▸ ACTIVITY
Could you return every line of the material that contains the word "text"?

>>

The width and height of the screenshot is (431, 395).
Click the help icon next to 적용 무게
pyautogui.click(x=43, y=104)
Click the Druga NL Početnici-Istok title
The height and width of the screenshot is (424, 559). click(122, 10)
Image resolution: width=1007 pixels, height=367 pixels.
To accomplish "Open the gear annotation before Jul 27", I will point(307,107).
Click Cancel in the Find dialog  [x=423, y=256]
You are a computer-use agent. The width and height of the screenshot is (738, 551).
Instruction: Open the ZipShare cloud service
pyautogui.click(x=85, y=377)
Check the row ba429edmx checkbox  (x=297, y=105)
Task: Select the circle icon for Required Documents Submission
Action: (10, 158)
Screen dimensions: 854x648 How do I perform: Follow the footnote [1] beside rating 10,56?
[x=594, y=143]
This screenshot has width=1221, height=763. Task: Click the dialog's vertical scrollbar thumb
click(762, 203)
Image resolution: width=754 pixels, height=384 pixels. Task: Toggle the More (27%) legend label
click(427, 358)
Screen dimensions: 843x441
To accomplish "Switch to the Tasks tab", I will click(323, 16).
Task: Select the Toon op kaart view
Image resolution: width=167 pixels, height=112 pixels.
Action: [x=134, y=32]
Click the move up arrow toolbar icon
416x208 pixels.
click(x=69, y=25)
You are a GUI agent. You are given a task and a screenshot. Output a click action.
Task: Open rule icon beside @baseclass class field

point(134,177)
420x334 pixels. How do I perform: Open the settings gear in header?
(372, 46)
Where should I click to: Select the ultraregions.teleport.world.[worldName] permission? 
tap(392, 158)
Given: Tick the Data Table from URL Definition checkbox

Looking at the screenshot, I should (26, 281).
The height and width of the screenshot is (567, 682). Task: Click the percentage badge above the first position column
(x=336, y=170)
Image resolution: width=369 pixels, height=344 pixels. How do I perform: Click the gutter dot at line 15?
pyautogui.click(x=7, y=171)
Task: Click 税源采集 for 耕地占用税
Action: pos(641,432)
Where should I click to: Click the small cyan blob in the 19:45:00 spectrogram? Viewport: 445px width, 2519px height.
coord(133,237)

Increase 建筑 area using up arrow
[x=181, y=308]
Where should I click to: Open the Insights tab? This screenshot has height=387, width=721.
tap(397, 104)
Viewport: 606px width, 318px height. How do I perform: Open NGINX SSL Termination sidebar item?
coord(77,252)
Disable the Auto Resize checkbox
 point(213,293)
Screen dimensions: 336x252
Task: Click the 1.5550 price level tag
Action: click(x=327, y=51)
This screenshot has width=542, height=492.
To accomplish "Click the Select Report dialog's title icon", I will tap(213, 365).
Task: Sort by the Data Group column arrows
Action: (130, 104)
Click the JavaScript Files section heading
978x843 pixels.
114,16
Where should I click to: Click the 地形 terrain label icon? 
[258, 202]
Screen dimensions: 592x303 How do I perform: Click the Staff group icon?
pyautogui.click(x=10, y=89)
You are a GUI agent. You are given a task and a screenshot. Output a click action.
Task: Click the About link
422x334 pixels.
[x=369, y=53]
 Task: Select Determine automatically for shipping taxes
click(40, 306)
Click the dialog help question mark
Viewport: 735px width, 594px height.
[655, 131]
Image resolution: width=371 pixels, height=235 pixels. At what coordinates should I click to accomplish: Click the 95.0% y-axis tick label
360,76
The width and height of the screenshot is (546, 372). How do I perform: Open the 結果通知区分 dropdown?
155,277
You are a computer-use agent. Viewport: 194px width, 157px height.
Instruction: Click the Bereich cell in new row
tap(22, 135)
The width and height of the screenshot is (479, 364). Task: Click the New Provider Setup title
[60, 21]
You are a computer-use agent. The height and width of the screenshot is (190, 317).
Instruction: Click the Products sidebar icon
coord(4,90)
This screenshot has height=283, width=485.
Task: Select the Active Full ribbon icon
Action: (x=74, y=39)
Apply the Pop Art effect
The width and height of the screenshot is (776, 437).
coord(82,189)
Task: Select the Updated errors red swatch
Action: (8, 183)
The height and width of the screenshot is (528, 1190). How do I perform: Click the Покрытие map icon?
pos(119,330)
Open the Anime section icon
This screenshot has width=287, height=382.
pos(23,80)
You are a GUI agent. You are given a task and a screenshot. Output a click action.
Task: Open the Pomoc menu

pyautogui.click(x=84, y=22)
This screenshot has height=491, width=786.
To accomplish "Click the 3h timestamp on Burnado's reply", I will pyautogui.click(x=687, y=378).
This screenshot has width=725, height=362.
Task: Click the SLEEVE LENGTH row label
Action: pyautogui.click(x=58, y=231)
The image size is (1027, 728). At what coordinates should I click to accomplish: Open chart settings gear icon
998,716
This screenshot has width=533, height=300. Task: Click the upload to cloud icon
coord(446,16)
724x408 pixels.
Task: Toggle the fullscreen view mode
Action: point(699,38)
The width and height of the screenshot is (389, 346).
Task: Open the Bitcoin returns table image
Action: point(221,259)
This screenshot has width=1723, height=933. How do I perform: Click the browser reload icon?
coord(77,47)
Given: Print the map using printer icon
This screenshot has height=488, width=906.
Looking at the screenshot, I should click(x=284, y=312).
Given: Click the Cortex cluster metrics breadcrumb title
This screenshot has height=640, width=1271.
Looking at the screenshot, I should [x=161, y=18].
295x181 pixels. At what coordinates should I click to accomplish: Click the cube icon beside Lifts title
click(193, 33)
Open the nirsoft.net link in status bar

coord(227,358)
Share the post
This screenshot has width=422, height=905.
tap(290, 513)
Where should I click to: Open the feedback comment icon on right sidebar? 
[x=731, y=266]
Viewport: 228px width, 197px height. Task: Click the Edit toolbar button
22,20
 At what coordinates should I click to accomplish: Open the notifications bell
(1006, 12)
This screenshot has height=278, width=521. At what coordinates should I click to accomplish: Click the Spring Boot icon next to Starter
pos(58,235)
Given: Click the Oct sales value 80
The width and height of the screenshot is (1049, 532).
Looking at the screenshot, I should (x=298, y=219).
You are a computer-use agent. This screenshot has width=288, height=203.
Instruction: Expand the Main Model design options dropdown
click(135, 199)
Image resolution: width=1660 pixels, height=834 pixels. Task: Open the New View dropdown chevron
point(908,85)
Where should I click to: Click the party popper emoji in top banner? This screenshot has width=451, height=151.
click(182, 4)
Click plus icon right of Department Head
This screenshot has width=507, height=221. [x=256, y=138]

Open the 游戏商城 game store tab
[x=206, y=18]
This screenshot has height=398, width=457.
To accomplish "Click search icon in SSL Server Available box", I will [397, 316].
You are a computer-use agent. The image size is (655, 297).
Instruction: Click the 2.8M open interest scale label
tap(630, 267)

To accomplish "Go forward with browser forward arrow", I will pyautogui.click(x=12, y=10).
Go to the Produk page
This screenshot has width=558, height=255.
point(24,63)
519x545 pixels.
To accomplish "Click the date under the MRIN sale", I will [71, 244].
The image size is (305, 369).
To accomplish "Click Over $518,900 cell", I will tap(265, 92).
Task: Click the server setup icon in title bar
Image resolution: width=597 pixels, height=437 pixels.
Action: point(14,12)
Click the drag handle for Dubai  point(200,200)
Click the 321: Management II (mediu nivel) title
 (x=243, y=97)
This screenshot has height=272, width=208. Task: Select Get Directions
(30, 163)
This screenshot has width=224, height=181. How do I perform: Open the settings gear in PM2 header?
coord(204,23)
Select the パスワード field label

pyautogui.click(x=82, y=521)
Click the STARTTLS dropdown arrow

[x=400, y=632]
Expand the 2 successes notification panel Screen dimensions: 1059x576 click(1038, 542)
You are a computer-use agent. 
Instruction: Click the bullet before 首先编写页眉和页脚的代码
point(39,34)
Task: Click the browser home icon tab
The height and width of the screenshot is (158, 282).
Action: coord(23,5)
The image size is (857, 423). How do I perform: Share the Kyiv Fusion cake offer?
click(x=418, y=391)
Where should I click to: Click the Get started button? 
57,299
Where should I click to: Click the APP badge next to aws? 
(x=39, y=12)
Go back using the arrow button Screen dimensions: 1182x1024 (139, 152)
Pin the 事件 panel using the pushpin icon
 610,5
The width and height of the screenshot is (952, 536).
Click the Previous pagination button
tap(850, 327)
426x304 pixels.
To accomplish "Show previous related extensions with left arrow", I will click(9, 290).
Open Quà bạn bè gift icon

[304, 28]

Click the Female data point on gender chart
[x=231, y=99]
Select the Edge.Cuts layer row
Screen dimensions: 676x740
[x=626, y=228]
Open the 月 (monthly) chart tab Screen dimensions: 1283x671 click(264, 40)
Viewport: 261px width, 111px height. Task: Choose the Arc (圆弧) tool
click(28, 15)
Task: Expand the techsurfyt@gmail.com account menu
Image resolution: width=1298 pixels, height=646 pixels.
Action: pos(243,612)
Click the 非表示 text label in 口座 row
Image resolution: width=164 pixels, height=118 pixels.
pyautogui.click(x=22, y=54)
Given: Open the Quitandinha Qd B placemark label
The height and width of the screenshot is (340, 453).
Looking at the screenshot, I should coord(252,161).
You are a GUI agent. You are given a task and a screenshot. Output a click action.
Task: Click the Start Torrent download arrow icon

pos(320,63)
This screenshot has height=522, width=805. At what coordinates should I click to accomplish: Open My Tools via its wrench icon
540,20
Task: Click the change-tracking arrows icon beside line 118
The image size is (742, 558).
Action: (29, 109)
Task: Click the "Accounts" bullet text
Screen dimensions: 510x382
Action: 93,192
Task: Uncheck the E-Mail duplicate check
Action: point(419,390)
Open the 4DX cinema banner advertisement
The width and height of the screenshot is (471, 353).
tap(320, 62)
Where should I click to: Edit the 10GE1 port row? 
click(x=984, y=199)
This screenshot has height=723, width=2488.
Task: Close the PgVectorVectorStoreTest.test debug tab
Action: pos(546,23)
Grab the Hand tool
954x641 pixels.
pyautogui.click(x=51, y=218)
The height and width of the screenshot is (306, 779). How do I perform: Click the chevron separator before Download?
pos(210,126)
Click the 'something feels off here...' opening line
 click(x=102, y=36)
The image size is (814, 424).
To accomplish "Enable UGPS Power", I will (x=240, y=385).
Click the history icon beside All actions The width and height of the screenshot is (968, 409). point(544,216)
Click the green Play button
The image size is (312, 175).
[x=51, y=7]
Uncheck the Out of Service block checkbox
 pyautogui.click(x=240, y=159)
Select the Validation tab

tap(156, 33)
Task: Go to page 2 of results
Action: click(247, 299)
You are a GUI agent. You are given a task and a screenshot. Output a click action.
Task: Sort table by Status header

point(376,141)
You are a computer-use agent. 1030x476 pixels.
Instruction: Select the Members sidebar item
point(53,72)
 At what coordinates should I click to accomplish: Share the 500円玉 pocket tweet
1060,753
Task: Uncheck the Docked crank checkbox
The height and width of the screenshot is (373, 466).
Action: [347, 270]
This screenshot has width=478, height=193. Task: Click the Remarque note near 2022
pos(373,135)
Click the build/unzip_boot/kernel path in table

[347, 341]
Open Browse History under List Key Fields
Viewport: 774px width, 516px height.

<<

▸ SOLUTION TO THIS TASK
Click the 非表示 text label in 口座 row
Task: Click the "Accounts" bullet text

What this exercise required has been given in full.